- **EXERCISE DETAILS**:
Could you turn every one of the rows below into a numbered list, leaving out the blank lines?

- **EXTRACTED ENTRIES**:
## Start
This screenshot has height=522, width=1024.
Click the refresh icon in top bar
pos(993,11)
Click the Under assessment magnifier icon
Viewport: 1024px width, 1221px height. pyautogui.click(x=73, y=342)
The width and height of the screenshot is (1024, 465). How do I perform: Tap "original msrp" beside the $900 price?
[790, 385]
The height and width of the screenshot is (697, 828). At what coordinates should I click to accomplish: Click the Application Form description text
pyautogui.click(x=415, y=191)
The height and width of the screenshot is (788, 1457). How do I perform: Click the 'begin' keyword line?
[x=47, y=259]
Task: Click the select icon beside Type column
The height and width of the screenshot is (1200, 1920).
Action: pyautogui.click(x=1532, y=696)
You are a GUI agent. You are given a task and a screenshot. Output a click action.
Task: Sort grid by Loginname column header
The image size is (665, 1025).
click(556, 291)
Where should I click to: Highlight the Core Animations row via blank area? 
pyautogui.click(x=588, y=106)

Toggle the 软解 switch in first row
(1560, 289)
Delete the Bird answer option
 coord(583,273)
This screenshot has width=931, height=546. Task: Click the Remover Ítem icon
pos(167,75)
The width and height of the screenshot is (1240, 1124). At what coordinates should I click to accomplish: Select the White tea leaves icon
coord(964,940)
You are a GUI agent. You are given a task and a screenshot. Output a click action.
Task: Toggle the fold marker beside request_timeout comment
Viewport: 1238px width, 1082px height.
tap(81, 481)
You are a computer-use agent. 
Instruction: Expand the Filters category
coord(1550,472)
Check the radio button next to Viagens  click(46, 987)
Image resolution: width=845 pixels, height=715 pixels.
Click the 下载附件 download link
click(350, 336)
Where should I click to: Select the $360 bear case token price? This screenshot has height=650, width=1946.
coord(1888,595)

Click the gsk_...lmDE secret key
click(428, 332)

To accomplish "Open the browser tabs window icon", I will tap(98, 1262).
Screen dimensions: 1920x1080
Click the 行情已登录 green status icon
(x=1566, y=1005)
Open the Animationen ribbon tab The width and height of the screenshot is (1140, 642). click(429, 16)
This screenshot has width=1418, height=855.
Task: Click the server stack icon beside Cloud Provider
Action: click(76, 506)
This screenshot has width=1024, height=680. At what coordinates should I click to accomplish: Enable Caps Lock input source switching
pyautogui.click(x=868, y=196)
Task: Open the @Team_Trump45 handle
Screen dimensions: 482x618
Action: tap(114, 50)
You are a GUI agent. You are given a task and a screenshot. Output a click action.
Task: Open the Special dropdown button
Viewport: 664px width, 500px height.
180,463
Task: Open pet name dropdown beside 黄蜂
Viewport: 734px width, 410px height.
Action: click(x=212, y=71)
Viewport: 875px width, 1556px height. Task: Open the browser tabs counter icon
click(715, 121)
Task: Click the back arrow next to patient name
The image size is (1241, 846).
## End
- **IN RESPONSE**:
1. This screenshot has height=522, width=1024.
2. Click the refresh icon in top bar
3. pos(993,11)
4. Click the Under assessment magnifier icon
5. Viewport: 1024px width, 1221px height. pyautogui.click(x=73, y=342)
6. The width and height of the screenshot is (1024, 465). How do I perform: Tap "original msrp" beside the $900 price?
7. [790, 385]
8. The height and width of the screenshot is (697, 828). At what coordinates should I click to accomplish: Click the Application Form description text
9. pyautogui.click(x=415, y=191)
10. The height and width of the screenshot is (788, 1457). How do I perform: Click the 'begin' keyword line?
11. [x=47, y=259]
12. Task: Click the select icon beside Type column
13. The height and width of the screenshot is (1200, 1920).
14. Action: pyautogui.click(x=1532, y=696)
15. You are a GUI agent. You are given a task and a screenshot. Output a click action.
16. Task: Sort grid by Loginname column header
17. The image size is (665, 1025).
18. click(556, 291)
19. Where should I click to: Highlight the Core Animations row via blank area? 
20. pyautogui.click(x=588, y=106)
21. Toggle the 软解 switch in first row
22. (1560, 289)
23. Delete the Bird answer option
24.  coord(583,273)
25. This screenshot has width=931, height=546. Task: Click the Remover Ítem icon
26. pos(167,75)
27. The width and height of the screenshot is (1240, 1124). At what coordinates should I click to accomplish: Select the White tea leaves icon
28. coord(964,940)
29. You are a GUI agent. You are given a task and a screenshot. Output a click action.
30. Task: Toggle the fold marker beside request_timeout comment
31. Viewport: 1238px width, 1082px height.
32. tap(81, 481)
33. You are a computer-use agent. 
34. Instruction: Expand the Filters category
35. coord(1550,472)
36. Check the radio button next to Viagens  click(46, 987)
37. Image resolution: width=845 pixels, height=715 pixels.
38. Click the 下载附件 download link
39. click(350, 336)
40. Where should I click to: Select the $360 bear case token price? This screenshot has height=650, width=1946.
41. coord(1888,595)
42. Click the gsk_...lmDE secret key
43. click(428, 332)
44. To accomplish "Open the browser tabs window icon", I will tap(98, 1262).
45. Screen dimensions: 1920x1080
46. Click the 行情已登录 green status icon
47. (x=1566, y=1005)
48. Open the Animationen ribbon tab The width and height of the screenshot is (1140, 642). click(429, 16)
49. This screenshot has width=1418, height=855.
50. Task: Click the server stack icon beside Cloud Provider
51. Action: click(76, 506)
52. This screenshot has width=1024, height=680. At what coordinates should I click to accomplish: Enable Caps Lock input source switching
53. pyautogui.click(x=868, y=196)
54. Task: Open the @Team_Trump45 handle
55. Screen dimensions: 482x618
56. Action: tap(114, 50)
57. You are a GUI agent. You are given a task and a screenshot. Output a click action.
58. Task: Open the Special dropdown button
59. Viewport: 664px width, 500px height.
60. 180,463
61. Task: Open pet name dropdown beside 黄蜂
62. Viewport: 734px width, 410px height.
63. Action: click(x=212, y=71)
64. Viewport: 875px width, 1556px height. Task: Open the browser tabs counter icon
65. click(715, 121)
66. Task: Click the back arrow next to patient name
67. The image size is (1241, 846).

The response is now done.